20代の頃、鉄鉱石から鉄をとり出すという小さな行事に参加したことがある。
いわゆる「たたら製鉄」で、主催の方お手製の練炭サイズの炉に鉄鉱石やら何やらをつめて
一緒に燃やした。
実際のたたら製鉄では粘土製の炉を使うのだがこのときはそうではなさそうだったことや、
鞴(ふいご)がなかったので、うちわで酸素を送り込むものの思ったように火力が上がらなかったことを記憶している。
それで、想定以上に時間がかかり、ようやくとり出してみればそれは私が思い描いていた鉄ではなかった。
掌で握れるほど大きい、丸められた消しゴムのカスみたいな灰色の球形のかたまり。
てっきり美しい銀色が炎の中から現れるものだと思っていた若かりし不勉強の私は、
主催や他の参加者の方の「屑鉄」という言葉をそのまま鵜呑みにした。
そのようなことをはたと思い出したのは、人間とともにはたらく馬の存在を知ってからである。
先日も付き合いのある酪農家のKさんとあれやこれやと話をしていたら、
自伐林業の馬搬の話になった。すると「うちにもあるけど、見るか?」と言う。
「見ます、見ます!」と私は調子よく二つ返事をくり出した。
かつて、田の代掻きの相棒としてここにも馬がいたらしい。
Kさんいわく、昭和30年代にヤンマーの耕運機が発売される前、
Kさんの子ども時代には当たり前のように馬と一緒に仕事をしていたとのこと。
今は馬はおらず、残るのは道具ばかりで、
このときも梯子をのぼった先の屋根裏の納屋の片隅で、
乾いた藁草をかぶるようにして影と同じようにしてしまわれていた。
私たちはくるくると馬具を持ち上げ置き換えては
どちらが前だろうか横だろうかと何も知らぬ呆け者よろしく視線をあちこちから注いでいた。

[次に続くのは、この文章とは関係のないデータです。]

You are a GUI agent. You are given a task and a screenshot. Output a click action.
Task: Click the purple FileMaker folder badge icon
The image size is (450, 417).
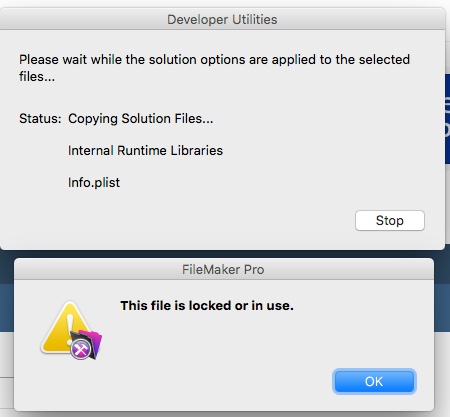click(91, 341)
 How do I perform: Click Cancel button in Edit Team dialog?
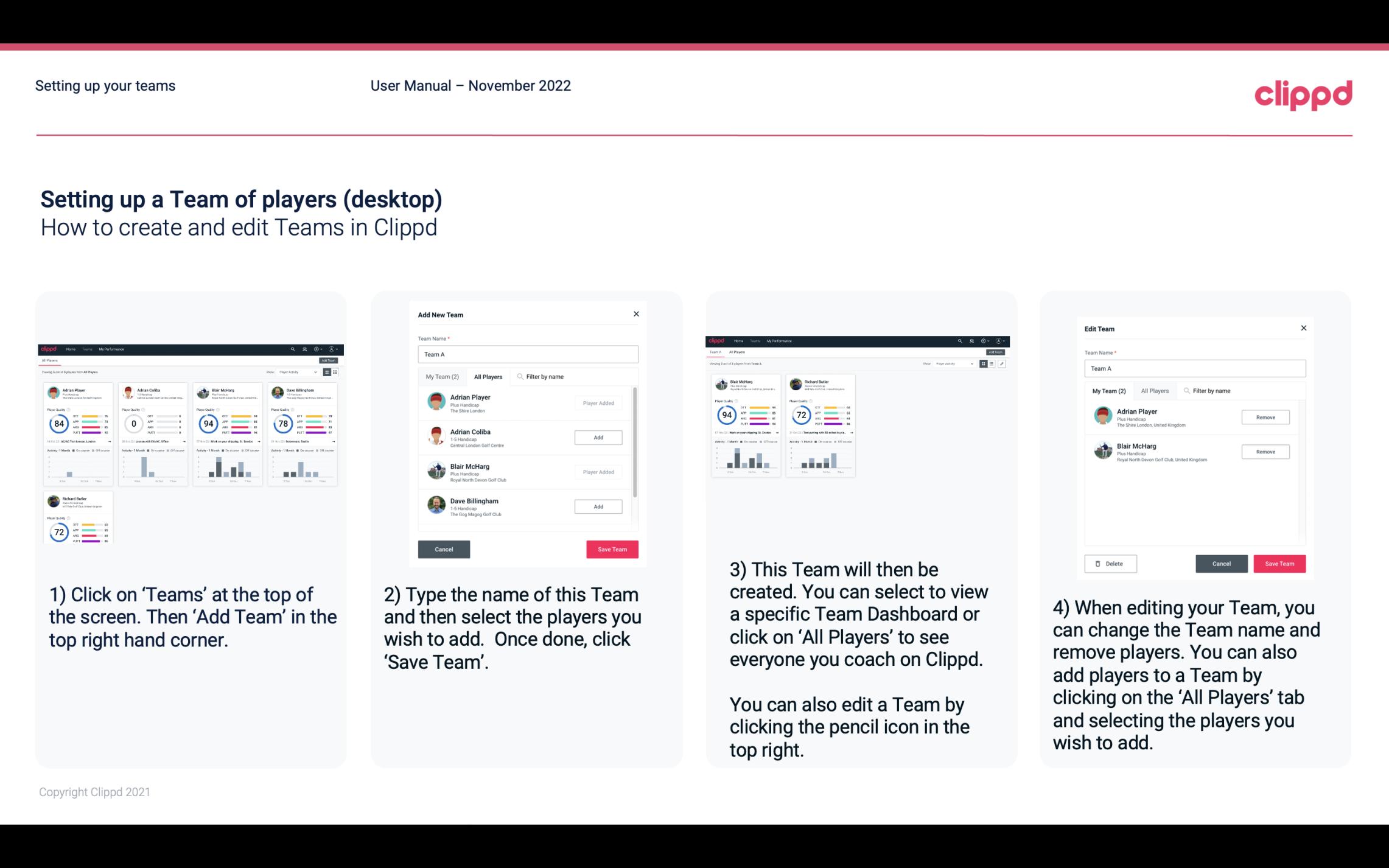click(1222, 563)
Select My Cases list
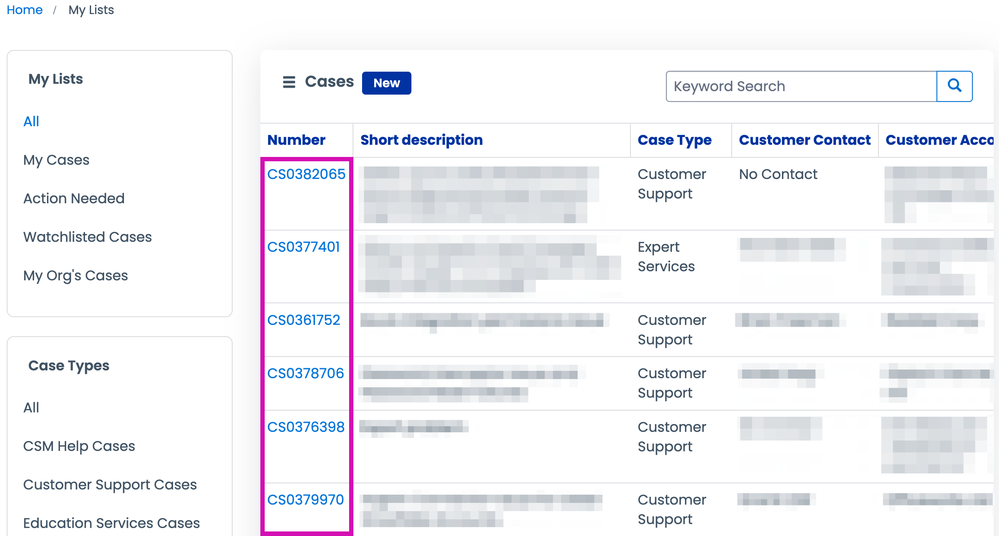Screen dimensions: 999x536 pos(56,160)
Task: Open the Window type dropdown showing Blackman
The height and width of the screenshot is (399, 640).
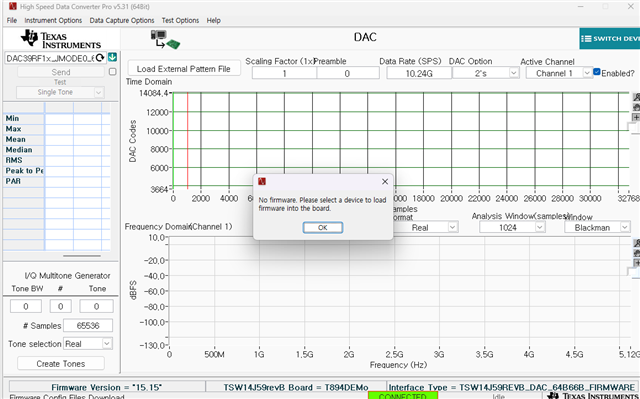Action: (x=597, y=227)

それは、U字とV字のちょうど中間のような字を逆さまにした形をしており、
馬の胴体にかぶせ、それに革紐や鎖などで馬耕や馬搬のための道具をつないだものと推測された。
木製のものはより古く、鉄製のものは比較的新しいのだろうか。それとも逆だろうか。
今ではKさんですら、誰にも答えはわからない。
馬につなぐ代掻き用のくわやそれらを結ぶ鎖や鉤、馬蹄。
見せてもらったものの中には木製の馬の胸当て(ハーネスだと推察する)の補助固定としても鉄が使われていた。
鎖にいたっては、一つ一つの輪がいびつで一つとして同じものがなく、それぞれの継ぎ目もつぶさに熱で閉じてある。
当時の鍛冶屋の手元の炎が見えるようだ。
大量生産される前の鎖には、人の念がこめられているように思う。
アウラの喪失(ベンヤミン)、という言葉が生まれた理由もここでわかる気がした。
そして「ヒッタイト」。
馬あっての鉄であり、鉄があっての馬なのか。
ここ岩手に住む上でばらばらだったこと(鉄器やチャグチャグ馬こ、駒形神社、曲がりや云々)がつながり、私の中で筋が通った。
文化とはすべからくそういうものだ。
かつて見た「屑鉄」は、本当に屑だったのだろうか?
何も技術をもたぬ私たちがただ捨て鉢に名を与えただけかもしれない。
すべてに敬意を。
余談だが、このところフィールドワークをするたびに手のひらサイズのミクロな気付きからマクロの歴史や文化観(特に用語だけで暗記していた物事について)いついて腑に落ちることが多く、私は楽しい。